SET EXERCISE: Rewrite the rows in the part that opens with the line containing "The image size is (452, 592)." and runs through the end of the rows, changing "icon" to "symbol" and keeping everything else the same. Leave the pictures out.
----------
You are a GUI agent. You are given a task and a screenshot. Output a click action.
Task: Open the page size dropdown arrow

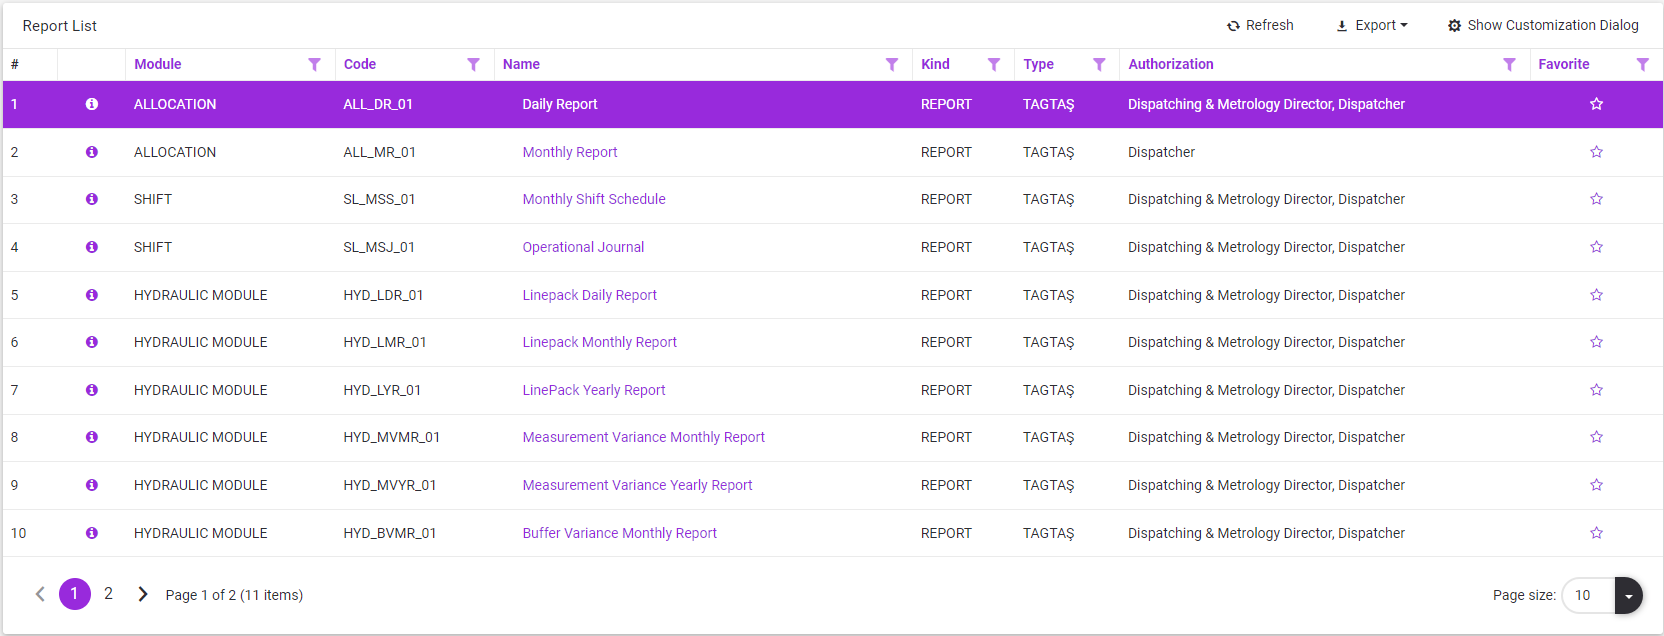1628,596
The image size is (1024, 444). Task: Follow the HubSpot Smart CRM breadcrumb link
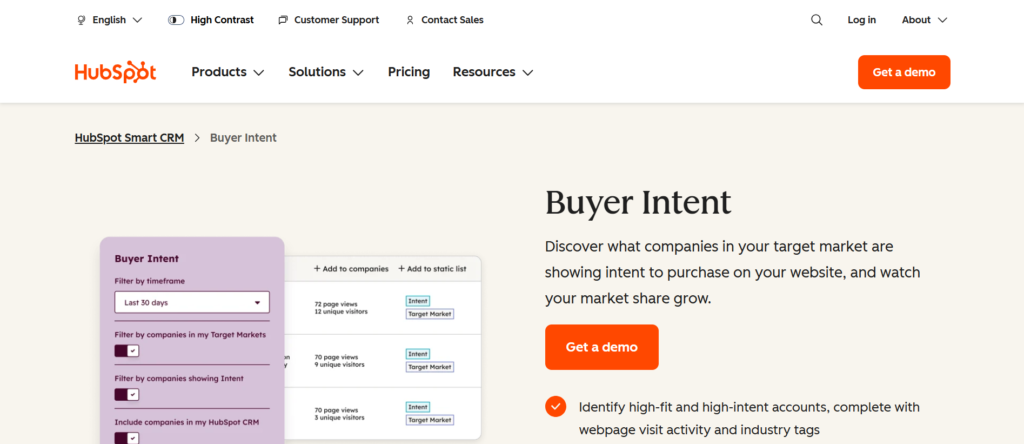tap(129, 138)
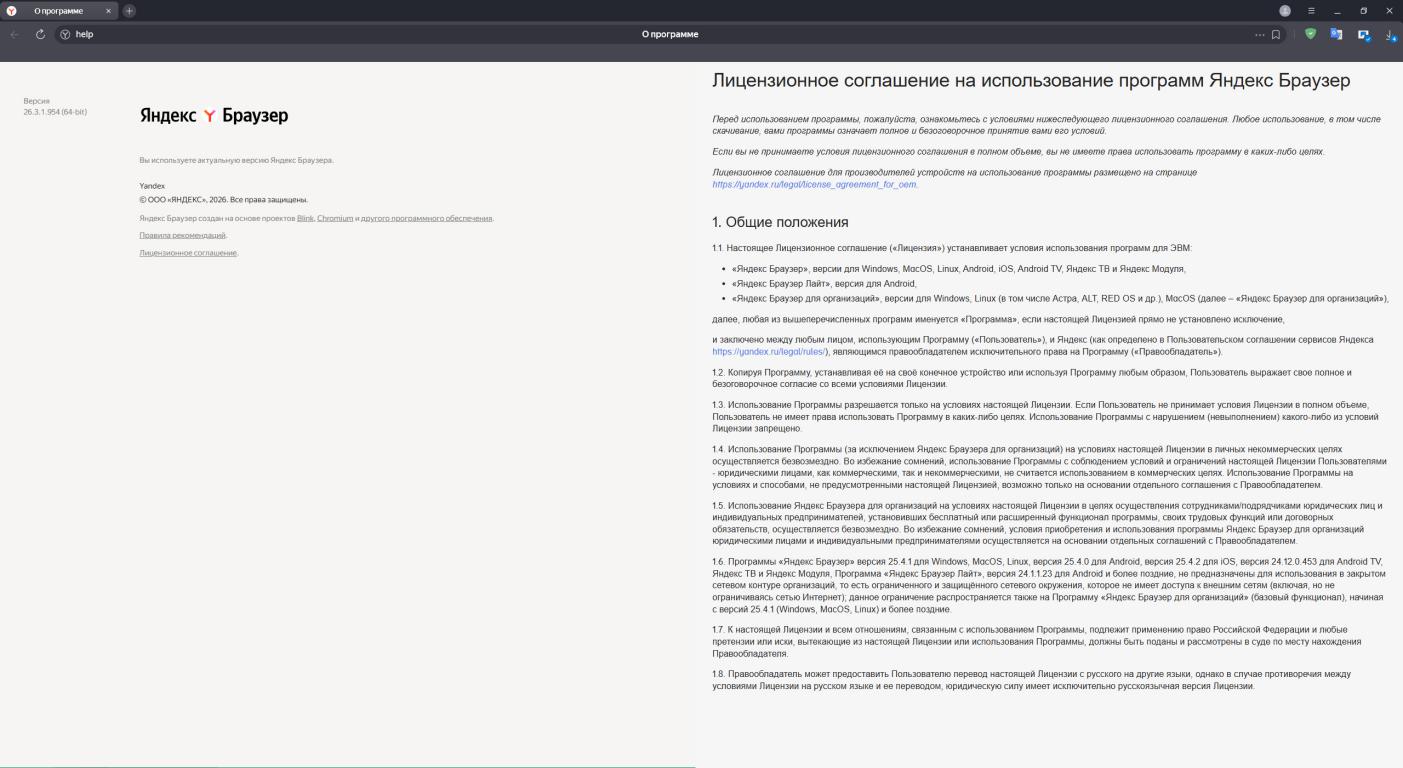Viewport: 1403px width, 768px height.
Task: Click the back navigation arrow
Action: tap(15, 34)
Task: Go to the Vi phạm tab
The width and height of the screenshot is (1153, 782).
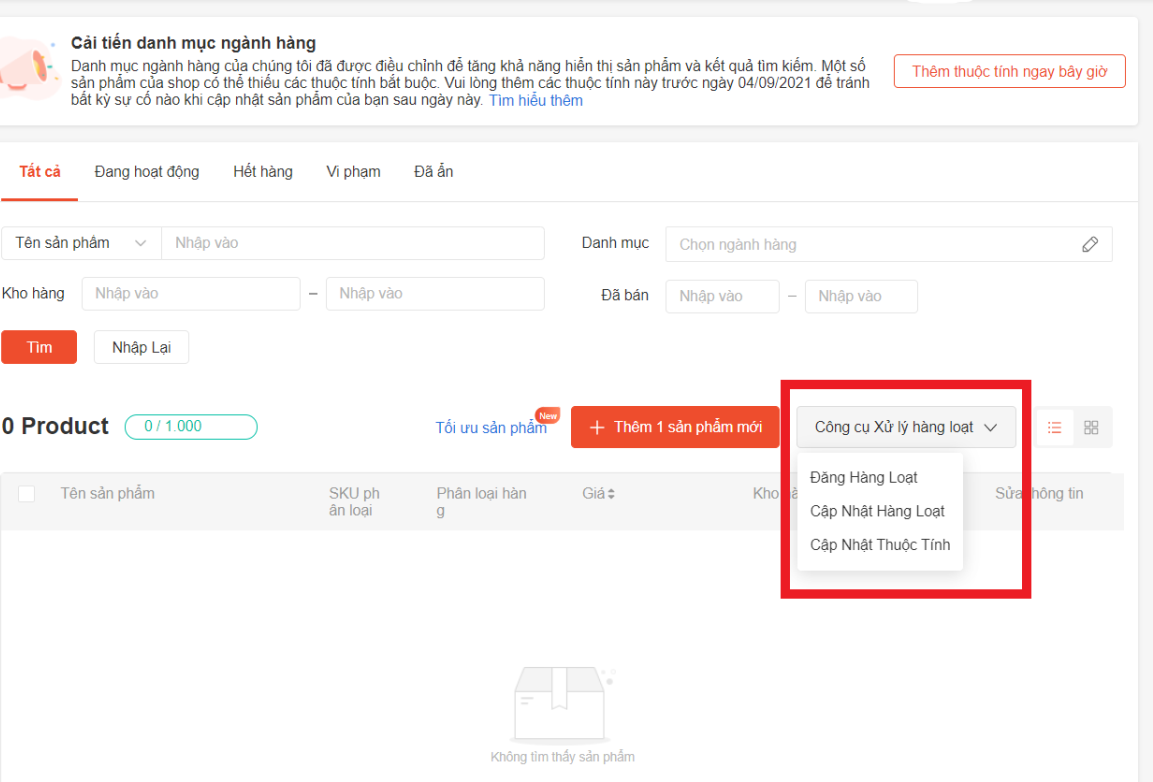Action: [x=353, y=171]
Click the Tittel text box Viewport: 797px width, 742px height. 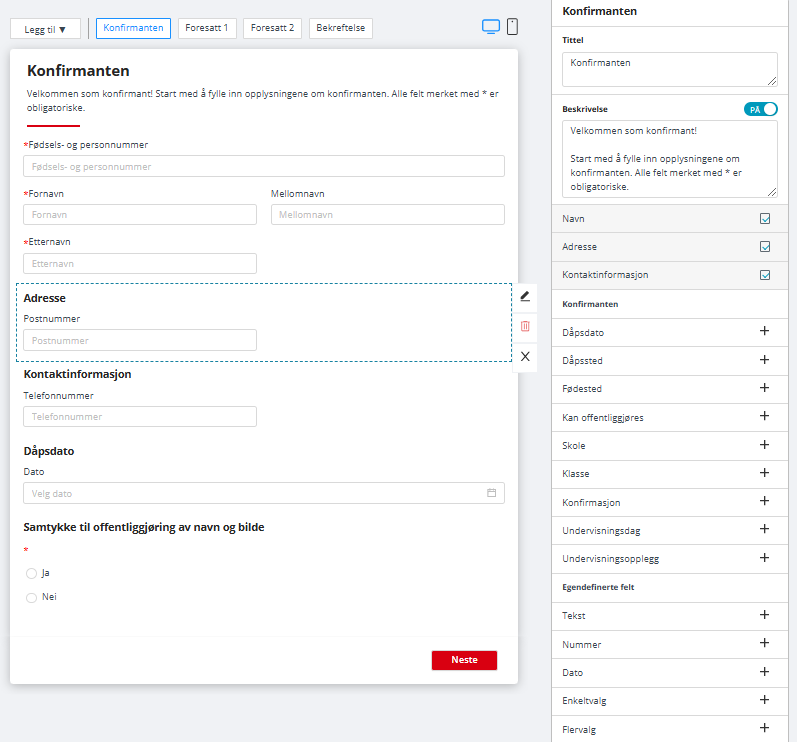[669, 69]
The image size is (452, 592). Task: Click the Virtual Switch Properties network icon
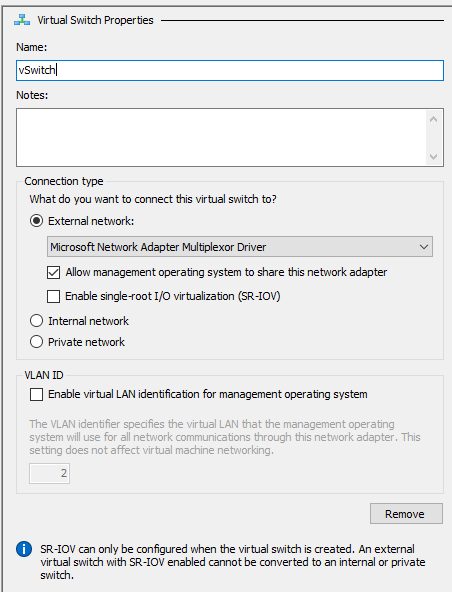22,20
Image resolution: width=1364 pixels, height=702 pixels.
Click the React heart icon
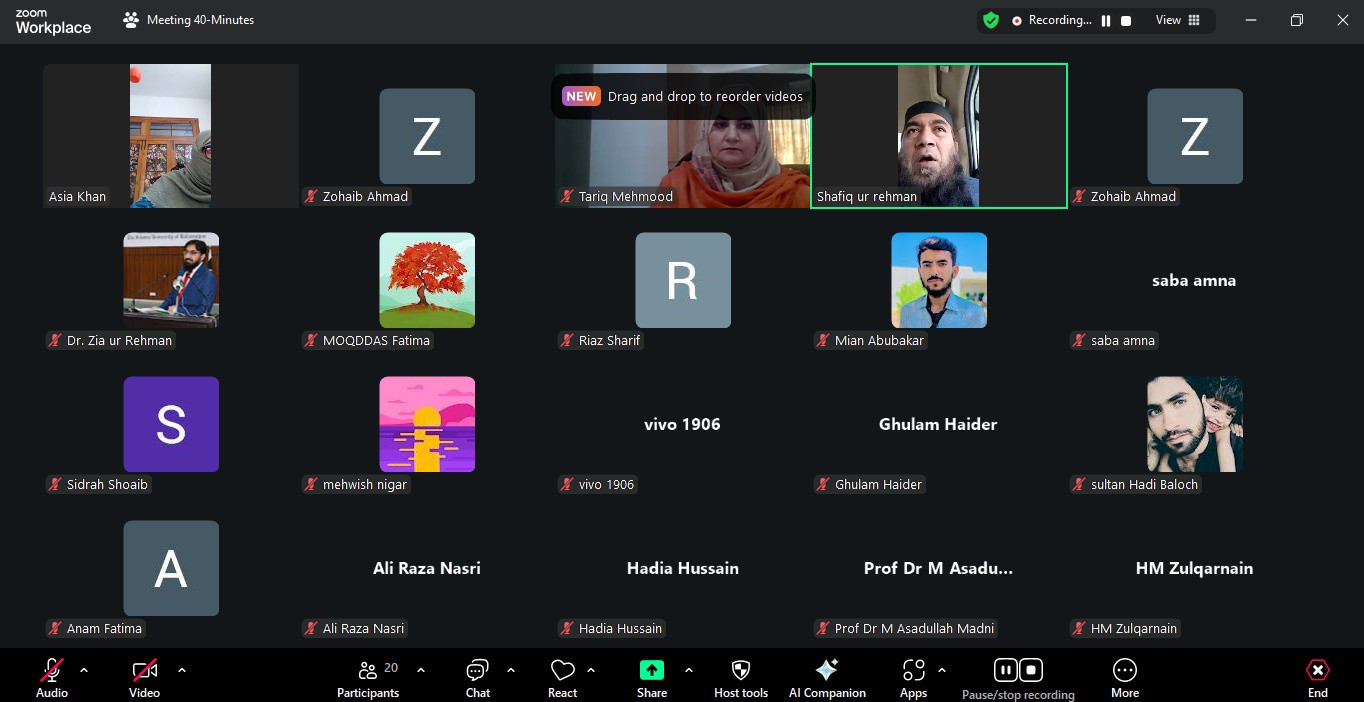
----------
TASK RESPONSE:
The image size is (452, 592). Task: Click the Virtual Switch Properties network symbol
22,20
Image resolution: width=1364 pixels, height=702 pixels.
Click the React heart symbol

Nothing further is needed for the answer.